He added: “Accountability for humiliating people will be achieved through the elections.”
In his Sunday sermon, Maronite Patriarch Bechara Al-Rahi commented on the latest development regarding Cabinet sessions.
“In the democratic system, the procedural authority shall operate according to the powers conferred upon it by the constitution, without being subject to any illegal pressure or condition,” he said.
He warned against “resorting to the disruption of parliamentary and presidential elections — scheduled for next October — for suspicious personal objectives.
“The Cabinet disruption, the political escalation, the continued provocation, the use of justice to undermine the opponents and the inversion of priorities reassure neither the Lebanese people nor Lebanon’s brothers and friends.”
Internet services were disrupted in Lebanon on Sunday because of diesel shortages, adding another essential service to the list of casualties of the country’s economic crisis.
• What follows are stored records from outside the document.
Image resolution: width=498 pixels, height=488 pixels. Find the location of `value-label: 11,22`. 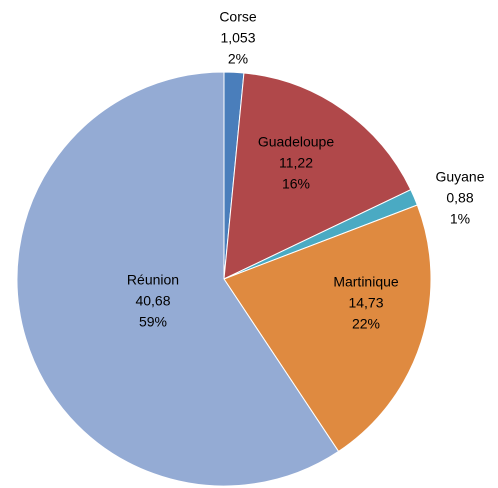

value-label: 11,22 is located at coordinates (296, 163).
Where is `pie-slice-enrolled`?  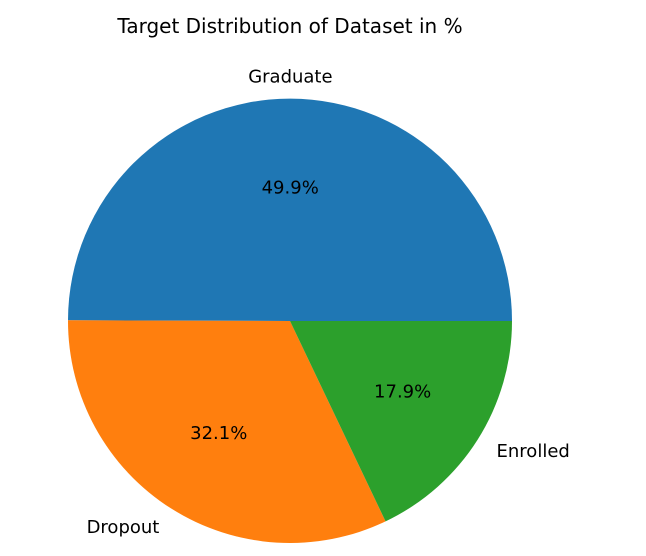
pie-slice-enrolled is located at coordinates (401, 422).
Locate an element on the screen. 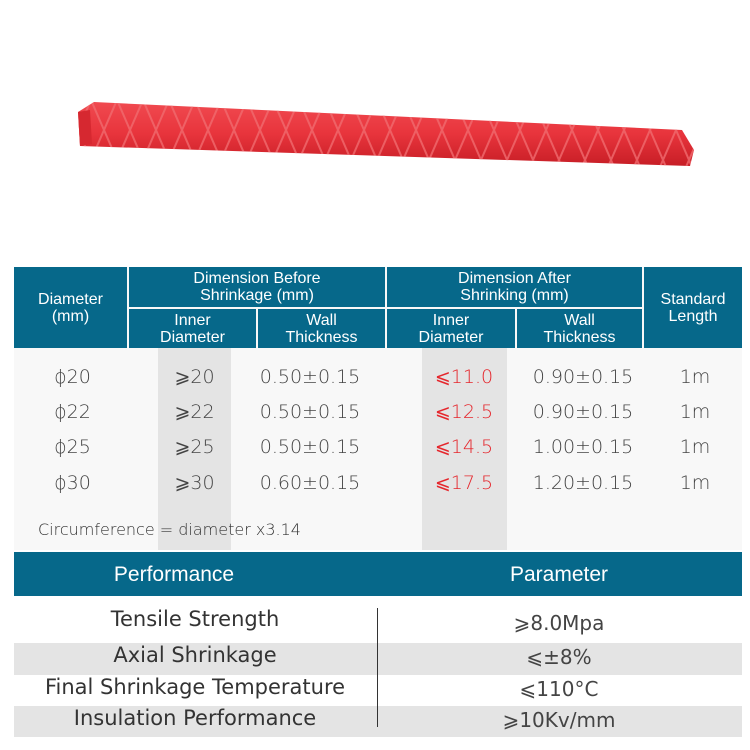 Image resolution: width=750 pixels, height=750 pixels. performance-name: Axial Shrinkage is located at coordinates (195, 655).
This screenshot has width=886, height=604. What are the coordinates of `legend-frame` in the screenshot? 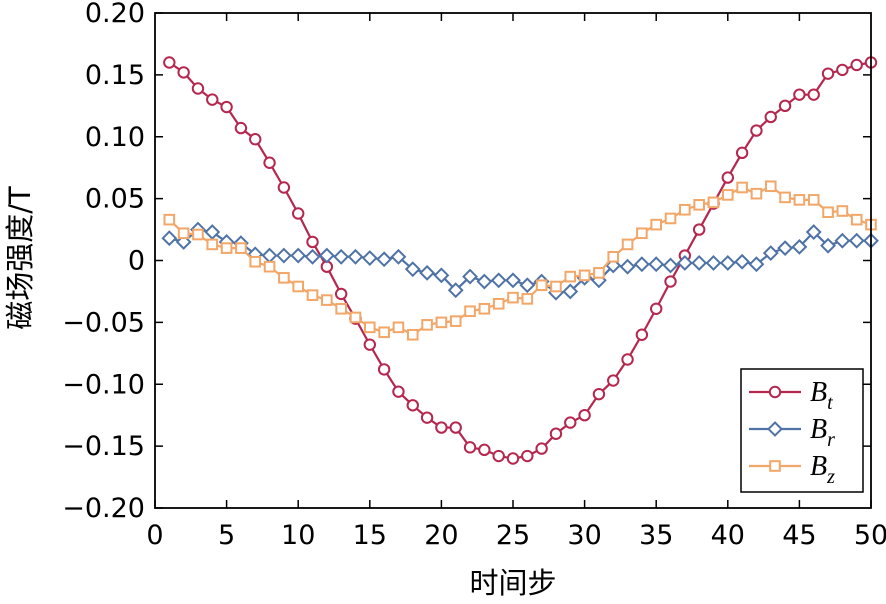 It's located at (802, 430).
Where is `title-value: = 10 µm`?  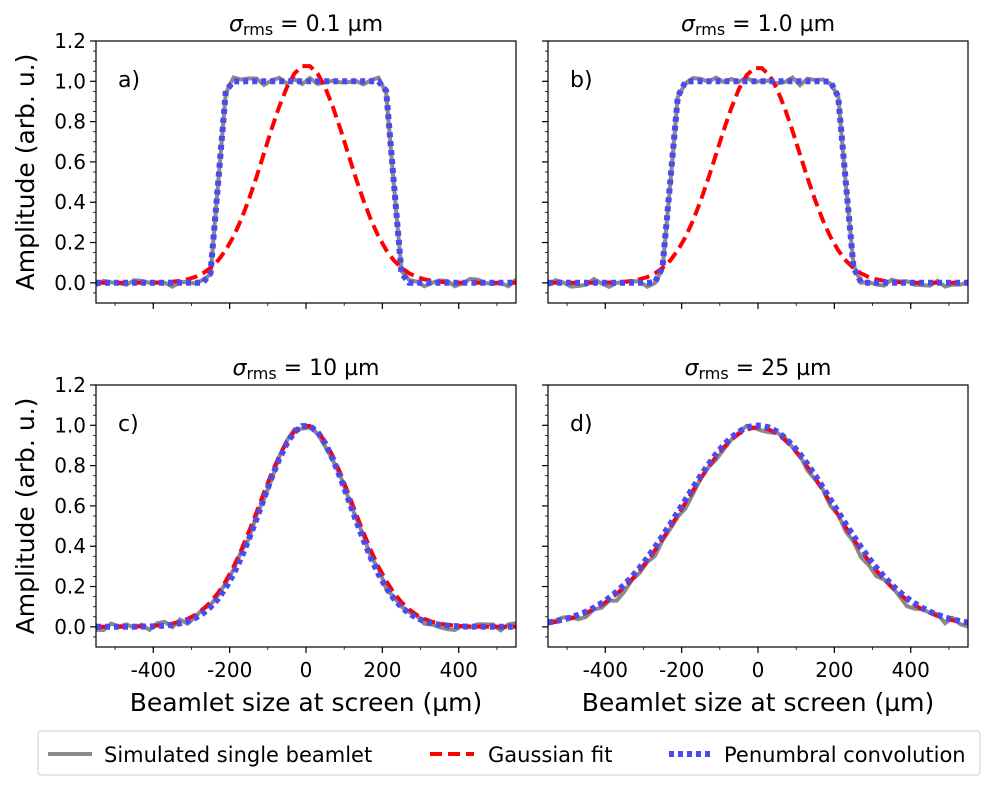
title-value: = 10 µm is located at coordinates (328, 368).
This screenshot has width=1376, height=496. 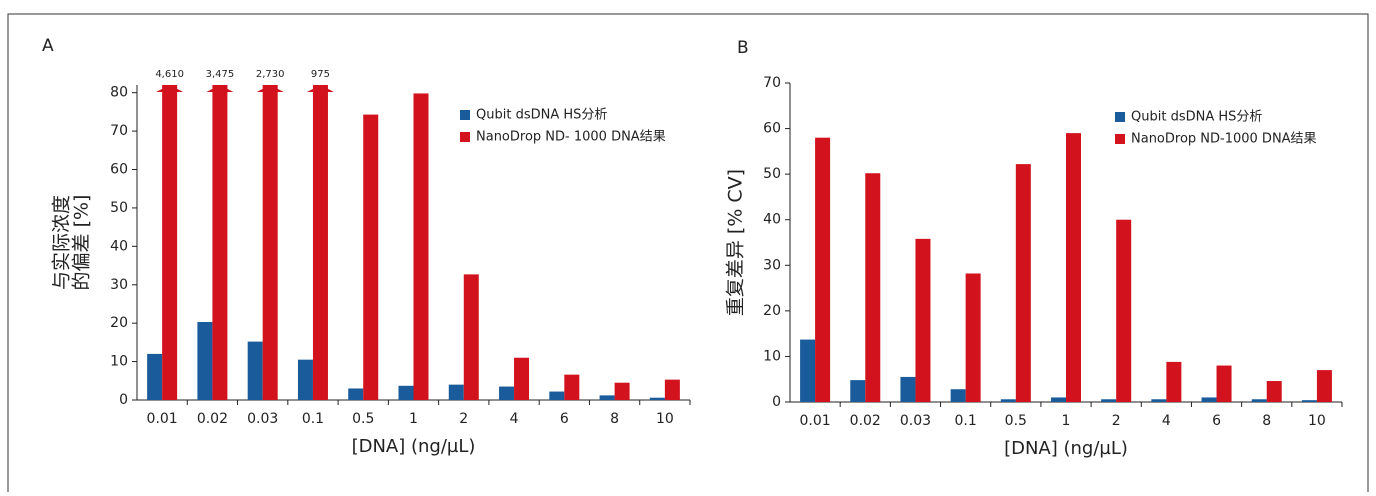 What do you see at coordinates (1224, 140) in the screenshot?
I see `legend-label: NanoDrop ND-1000 DNA结果` at bounding box center [1224, 140].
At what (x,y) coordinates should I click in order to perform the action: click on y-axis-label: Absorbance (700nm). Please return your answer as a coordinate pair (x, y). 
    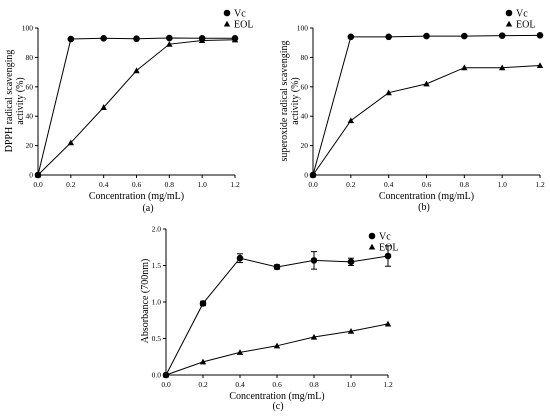
    Looking at the image, I should click on (146, 302).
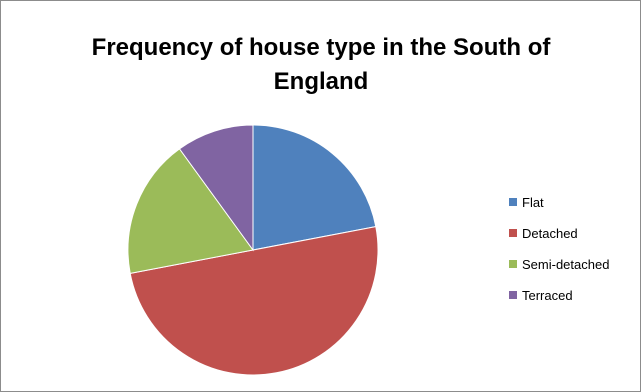 Image resolution: width=641 pixels, height=392 pixels. Describe the element at coordinates (559, 202) in the screenshot. I see `legend-item-flat: Flat` at that location.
The Energy Ministry, however, categorically denied an Israeli Channel 12 report entitled “Washington approves an agreement to supply Lebanon with Israeli gas.”
The ministry said that “the gas supply agreement between the Lebanese government and the Egyptian government clearly states that the gas must come from Egypt, which owns large gas quantities.
“This gas will pass through Jordan, and then into Syria, which will in turn benefit from it.”